## DIRECTIONS
In the entries below, count every line containing "checkmark". Return the number and nothing else.

## SOURCE INFORMATION
*** Block opens ***

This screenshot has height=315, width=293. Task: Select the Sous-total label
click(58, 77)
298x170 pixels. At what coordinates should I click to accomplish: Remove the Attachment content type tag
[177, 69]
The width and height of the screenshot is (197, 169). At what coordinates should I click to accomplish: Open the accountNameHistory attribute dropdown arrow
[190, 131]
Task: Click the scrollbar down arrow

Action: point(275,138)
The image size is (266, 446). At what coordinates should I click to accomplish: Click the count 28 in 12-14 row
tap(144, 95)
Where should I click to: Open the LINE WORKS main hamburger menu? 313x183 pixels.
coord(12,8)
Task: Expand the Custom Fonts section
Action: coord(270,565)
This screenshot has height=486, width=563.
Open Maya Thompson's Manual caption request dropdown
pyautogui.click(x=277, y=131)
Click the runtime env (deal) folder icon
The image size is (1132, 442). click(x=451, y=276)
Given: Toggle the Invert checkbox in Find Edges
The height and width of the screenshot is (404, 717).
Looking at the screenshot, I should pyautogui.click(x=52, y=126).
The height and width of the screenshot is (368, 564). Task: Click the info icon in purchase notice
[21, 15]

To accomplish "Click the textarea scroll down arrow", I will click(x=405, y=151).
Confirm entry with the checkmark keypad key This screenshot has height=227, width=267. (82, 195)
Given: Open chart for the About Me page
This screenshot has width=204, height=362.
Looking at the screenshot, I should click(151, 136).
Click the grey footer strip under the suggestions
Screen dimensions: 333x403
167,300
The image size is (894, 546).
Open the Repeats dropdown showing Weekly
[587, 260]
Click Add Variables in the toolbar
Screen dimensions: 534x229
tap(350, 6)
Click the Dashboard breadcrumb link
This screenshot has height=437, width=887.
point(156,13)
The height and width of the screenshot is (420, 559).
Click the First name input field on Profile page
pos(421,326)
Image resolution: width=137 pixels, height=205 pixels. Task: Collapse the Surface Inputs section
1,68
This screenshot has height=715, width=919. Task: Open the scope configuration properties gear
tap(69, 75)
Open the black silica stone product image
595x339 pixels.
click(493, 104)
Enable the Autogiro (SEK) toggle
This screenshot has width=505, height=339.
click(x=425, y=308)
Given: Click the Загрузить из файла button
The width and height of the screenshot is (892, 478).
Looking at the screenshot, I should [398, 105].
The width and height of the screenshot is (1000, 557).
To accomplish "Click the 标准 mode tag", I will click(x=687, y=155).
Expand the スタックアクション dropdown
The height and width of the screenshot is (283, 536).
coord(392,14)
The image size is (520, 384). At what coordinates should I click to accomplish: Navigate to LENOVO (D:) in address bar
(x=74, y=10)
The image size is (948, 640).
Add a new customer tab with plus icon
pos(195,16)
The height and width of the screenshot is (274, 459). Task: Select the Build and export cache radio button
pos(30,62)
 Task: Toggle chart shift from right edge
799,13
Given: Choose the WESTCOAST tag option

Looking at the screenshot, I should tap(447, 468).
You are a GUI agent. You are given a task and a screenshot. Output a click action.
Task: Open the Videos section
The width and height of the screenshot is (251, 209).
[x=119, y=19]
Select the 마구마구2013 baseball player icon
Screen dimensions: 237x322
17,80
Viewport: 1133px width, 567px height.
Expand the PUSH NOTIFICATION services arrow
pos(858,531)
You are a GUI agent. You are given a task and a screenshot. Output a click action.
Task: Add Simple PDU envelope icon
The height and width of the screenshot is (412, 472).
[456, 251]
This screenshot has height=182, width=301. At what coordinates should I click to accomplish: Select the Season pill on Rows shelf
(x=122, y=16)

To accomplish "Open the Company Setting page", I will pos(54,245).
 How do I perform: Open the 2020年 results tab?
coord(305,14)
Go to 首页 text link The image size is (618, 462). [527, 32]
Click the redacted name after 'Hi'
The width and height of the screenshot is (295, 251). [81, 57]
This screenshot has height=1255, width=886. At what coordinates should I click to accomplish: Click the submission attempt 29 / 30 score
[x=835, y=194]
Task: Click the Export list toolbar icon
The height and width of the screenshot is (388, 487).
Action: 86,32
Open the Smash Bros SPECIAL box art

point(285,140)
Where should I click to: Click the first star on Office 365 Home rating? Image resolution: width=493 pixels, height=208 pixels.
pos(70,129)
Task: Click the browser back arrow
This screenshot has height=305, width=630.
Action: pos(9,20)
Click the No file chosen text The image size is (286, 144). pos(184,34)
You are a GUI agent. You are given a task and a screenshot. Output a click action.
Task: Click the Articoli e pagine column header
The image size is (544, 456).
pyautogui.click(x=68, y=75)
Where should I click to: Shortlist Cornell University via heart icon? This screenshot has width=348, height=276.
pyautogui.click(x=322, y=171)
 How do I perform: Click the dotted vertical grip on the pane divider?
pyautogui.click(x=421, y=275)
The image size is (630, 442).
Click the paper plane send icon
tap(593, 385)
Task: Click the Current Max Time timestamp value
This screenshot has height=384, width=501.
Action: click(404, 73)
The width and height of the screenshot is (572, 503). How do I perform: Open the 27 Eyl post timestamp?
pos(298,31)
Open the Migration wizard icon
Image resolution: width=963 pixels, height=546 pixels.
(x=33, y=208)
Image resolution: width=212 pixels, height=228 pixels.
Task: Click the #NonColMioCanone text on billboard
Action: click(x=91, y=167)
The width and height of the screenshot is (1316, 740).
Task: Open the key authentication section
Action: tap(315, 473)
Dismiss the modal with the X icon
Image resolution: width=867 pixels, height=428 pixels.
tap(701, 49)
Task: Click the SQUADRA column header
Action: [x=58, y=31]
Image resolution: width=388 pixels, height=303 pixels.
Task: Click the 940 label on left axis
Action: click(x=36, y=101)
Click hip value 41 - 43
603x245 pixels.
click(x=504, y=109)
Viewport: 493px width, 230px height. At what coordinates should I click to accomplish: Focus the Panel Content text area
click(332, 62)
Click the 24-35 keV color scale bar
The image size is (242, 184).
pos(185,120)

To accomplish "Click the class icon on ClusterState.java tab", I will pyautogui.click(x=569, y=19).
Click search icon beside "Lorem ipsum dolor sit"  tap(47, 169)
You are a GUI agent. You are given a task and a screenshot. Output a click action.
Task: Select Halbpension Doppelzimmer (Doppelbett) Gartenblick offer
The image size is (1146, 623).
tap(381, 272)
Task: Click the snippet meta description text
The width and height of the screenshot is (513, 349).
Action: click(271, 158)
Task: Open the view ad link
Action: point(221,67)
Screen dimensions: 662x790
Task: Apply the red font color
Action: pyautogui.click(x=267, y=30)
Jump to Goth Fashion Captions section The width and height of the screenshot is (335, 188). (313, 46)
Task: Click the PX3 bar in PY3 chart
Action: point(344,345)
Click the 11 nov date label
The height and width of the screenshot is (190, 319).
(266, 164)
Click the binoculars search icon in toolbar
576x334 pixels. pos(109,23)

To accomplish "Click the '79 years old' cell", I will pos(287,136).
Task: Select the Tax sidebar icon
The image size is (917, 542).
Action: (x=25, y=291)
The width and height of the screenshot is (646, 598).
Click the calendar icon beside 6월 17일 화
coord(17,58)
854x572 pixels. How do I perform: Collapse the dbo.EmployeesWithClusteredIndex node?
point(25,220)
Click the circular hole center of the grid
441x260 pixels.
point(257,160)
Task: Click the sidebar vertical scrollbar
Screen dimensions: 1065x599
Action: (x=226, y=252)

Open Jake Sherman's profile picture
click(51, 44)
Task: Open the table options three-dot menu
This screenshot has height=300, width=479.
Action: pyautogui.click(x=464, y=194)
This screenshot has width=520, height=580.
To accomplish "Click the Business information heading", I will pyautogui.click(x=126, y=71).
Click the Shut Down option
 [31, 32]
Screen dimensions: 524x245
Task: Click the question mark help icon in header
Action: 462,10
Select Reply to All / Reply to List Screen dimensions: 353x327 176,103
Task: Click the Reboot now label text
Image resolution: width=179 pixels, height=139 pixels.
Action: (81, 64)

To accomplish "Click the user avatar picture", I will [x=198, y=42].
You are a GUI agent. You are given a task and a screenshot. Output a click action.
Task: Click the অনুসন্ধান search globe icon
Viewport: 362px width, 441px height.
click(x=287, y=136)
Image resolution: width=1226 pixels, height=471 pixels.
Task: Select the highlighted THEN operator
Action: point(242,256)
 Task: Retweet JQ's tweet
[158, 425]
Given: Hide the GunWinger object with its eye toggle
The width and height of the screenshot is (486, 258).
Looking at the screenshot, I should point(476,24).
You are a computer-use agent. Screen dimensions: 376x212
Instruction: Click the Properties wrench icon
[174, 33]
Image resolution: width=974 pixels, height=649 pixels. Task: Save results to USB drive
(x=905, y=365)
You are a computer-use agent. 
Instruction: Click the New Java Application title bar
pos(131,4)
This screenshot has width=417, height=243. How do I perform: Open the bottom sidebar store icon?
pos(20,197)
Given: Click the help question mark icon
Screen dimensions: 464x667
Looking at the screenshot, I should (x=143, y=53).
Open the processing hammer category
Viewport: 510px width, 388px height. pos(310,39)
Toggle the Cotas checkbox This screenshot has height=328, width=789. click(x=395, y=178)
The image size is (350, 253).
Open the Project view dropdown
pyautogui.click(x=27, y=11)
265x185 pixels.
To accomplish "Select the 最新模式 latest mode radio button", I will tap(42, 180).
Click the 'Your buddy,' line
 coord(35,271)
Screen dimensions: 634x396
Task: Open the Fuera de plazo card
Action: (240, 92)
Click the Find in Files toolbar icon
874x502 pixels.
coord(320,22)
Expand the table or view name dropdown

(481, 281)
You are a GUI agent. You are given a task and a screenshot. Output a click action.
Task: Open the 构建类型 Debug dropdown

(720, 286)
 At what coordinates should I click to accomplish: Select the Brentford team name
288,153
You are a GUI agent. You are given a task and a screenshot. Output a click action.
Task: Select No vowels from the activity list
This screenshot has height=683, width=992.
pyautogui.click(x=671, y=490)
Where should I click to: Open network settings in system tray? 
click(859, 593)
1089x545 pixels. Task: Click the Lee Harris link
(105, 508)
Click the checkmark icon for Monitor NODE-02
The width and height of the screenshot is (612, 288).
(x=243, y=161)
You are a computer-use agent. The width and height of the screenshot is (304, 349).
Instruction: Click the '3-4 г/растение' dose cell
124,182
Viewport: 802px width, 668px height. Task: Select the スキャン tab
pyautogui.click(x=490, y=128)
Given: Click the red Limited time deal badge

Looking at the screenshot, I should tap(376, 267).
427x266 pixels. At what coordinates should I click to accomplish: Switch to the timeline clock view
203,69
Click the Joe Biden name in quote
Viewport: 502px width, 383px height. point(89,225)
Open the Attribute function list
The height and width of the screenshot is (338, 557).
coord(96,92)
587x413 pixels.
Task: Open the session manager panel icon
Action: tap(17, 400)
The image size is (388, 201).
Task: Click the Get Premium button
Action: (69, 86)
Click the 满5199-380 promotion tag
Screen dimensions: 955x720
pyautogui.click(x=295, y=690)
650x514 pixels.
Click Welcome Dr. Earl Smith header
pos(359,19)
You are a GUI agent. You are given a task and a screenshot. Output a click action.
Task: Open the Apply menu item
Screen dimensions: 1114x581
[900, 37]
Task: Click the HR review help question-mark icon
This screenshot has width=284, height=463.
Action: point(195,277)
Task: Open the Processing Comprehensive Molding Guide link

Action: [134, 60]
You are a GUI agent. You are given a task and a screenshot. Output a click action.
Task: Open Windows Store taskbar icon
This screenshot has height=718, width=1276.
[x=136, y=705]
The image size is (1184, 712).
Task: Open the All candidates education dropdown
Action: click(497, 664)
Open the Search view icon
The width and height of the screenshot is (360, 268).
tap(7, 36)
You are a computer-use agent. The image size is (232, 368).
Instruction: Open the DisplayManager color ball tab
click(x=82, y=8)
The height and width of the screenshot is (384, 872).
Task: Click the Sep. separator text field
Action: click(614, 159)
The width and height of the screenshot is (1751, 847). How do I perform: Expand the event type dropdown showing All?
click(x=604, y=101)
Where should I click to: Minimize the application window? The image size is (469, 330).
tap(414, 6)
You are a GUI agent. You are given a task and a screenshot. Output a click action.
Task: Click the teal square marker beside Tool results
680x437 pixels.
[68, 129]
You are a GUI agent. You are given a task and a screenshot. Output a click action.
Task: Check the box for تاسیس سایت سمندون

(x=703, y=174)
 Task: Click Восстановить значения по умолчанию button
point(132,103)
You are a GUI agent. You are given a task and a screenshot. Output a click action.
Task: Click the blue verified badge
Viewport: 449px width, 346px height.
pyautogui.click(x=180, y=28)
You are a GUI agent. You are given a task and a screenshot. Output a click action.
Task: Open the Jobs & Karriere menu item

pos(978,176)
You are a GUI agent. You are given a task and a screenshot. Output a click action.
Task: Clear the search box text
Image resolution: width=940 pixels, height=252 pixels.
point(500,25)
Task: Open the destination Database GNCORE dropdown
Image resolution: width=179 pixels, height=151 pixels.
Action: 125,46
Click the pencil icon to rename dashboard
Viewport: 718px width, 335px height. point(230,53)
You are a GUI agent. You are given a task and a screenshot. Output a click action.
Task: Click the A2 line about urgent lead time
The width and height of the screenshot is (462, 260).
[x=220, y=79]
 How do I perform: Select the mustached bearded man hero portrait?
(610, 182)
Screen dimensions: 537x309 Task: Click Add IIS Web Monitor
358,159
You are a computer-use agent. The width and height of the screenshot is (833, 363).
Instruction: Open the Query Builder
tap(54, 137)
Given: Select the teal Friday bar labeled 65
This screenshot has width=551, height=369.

*** Block closes ***

## ANSWER SPACE
2